→ What is expected: In the data below, find every line that has the string "info", and copy it.

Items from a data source
-*-

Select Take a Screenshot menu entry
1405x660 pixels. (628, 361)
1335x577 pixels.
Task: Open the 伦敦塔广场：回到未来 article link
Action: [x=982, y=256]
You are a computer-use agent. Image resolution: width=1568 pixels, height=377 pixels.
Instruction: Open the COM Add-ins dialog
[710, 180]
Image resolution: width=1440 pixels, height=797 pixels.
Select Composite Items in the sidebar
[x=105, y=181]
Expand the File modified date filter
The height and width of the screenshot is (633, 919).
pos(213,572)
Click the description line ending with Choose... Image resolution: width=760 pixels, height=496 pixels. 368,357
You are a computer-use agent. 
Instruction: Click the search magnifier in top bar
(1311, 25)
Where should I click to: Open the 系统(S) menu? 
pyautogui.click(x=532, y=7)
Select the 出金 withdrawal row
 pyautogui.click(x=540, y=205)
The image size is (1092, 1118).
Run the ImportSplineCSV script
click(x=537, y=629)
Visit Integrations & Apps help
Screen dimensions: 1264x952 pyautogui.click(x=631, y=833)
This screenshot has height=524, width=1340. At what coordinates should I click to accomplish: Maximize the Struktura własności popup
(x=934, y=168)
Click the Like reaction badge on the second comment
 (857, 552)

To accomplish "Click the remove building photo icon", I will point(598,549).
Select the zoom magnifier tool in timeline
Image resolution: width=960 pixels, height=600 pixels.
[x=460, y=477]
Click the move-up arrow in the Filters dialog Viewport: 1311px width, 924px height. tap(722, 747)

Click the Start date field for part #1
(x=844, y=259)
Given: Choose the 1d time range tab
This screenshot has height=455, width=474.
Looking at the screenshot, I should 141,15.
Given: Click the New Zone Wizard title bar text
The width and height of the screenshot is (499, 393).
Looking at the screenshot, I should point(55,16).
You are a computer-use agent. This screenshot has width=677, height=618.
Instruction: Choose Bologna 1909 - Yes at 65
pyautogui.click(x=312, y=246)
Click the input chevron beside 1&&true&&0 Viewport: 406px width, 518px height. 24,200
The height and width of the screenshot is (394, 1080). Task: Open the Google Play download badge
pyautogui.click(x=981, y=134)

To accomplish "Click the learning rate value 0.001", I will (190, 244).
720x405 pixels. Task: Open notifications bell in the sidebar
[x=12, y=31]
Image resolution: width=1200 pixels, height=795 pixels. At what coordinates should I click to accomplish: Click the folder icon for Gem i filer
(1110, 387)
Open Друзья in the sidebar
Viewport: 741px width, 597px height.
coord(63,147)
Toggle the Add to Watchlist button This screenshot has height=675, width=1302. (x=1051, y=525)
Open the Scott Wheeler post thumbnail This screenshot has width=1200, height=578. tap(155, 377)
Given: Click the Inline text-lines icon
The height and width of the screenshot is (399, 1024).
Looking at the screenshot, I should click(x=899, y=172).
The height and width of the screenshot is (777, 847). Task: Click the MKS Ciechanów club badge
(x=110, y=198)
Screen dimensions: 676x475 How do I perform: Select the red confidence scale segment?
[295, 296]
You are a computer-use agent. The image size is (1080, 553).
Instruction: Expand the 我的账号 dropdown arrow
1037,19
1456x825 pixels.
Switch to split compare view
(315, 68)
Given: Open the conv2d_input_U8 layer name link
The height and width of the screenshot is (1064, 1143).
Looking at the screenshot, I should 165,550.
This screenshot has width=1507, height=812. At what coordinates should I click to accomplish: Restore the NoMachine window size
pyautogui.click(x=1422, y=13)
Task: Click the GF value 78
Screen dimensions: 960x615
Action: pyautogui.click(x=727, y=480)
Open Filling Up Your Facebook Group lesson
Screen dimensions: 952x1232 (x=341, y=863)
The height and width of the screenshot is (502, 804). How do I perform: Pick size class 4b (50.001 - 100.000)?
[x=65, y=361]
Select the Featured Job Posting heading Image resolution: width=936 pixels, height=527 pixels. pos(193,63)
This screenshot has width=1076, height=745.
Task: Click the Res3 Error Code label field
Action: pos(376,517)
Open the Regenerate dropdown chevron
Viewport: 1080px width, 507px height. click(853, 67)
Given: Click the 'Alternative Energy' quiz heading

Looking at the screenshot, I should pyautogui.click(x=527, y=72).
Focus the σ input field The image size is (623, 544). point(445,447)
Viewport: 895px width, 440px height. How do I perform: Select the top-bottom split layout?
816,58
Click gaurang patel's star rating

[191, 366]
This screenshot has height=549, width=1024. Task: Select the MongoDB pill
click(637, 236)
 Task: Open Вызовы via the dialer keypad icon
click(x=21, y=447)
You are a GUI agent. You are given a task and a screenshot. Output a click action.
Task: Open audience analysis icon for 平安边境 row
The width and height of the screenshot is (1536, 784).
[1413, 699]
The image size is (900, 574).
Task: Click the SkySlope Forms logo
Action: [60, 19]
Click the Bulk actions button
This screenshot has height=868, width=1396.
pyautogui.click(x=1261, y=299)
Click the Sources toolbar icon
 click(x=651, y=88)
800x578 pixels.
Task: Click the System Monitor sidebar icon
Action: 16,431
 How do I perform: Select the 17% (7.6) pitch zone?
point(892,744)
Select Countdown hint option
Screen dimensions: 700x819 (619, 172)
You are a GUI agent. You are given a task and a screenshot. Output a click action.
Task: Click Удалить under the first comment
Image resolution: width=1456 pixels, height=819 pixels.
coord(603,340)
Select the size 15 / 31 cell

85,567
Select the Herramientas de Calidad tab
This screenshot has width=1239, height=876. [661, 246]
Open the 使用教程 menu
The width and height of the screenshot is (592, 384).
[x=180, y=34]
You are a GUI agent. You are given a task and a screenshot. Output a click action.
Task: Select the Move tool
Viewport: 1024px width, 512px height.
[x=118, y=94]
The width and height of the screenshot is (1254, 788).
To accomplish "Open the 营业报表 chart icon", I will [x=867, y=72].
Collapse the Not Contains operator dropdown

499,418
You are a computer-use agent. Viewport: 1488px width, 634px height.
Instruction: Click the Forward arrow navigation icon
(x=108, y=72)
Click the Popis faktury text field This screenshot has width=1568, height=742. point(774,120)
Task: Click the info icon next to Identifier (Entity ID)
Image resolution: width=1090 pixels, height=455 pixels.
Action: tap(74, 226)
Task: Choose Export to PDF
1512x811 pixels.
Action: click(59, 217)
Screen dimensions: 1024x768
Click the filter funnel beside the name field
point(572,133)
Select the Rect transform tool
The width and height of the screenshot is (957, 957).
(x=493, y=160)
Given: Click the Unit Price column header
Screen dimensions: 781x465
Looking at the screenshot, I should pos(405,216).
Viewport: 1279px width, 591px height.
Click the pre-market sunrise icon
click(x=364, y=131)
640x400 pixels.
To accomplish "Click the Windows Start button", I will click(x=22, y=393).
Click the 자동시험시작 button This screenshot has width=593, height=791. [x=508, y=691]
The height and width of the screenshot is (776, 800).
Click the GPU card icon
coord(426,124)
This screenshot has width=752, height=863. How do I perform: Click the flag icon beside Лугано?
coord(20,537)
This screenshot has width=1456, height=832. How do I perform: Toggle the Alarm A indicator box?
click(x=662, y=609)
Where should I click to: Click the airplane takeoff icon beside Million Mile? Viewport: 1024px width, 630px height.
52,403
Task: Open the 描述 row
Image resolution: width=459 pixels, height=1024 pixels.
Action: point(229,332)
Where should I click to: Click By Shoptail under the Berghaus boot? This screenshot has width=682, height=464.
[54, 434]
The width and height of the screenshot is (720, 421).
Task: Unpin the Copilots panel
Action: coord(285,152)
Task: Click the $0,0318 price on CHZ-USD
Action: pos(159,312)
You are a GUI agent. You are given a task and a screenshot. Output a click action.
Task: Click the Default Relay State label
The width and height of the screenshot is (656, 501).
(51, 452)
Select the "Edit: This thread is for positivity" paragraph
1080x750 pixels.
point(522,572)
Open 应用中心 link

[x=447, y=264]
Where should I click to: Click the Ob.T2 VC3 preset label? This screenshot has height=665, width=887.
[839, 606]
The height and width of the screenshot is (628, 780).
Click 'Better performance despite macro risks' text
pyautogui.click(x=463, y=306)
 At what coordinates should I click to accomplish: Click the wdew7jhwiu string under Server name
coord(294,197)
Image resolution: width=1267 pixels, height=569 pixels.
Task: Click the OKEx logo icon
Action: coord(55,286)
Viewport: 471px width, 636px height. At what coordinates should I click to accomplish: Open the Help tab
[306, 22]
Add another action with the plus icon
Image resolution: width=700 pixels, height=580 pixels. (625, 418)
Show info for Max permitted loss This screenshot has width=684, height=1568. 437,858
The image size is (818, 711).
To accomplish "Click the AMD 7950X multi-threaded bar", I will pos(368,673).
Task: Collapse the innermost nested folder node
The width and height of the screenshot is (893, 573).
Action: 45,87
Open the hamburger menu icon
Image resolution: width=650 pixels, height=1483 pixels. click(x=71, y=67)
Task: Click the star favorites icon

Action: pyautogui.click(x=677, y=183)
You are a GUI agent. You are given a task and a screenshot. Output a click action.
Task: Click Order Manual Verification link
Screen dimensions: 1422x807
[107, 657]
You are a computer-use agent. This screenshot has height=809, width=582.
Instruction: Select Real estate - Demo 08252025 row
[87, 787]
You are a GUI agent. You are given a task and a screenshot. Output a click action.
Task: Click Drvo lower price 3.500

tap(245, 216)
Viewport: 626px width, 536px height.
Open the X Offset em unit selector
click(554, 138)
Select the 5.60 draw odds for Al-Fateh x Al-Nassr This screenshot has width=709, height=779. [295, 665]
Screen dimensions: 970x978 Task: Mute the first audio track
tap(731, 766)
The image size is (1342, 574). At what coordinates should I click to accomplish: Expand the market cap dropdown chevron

-*-

→ Problem solution:
Task: Click the info icon next to Identifier (Entity ID)
Show info for Max permitted loss This screenshot has width=684, height=1568. 437,858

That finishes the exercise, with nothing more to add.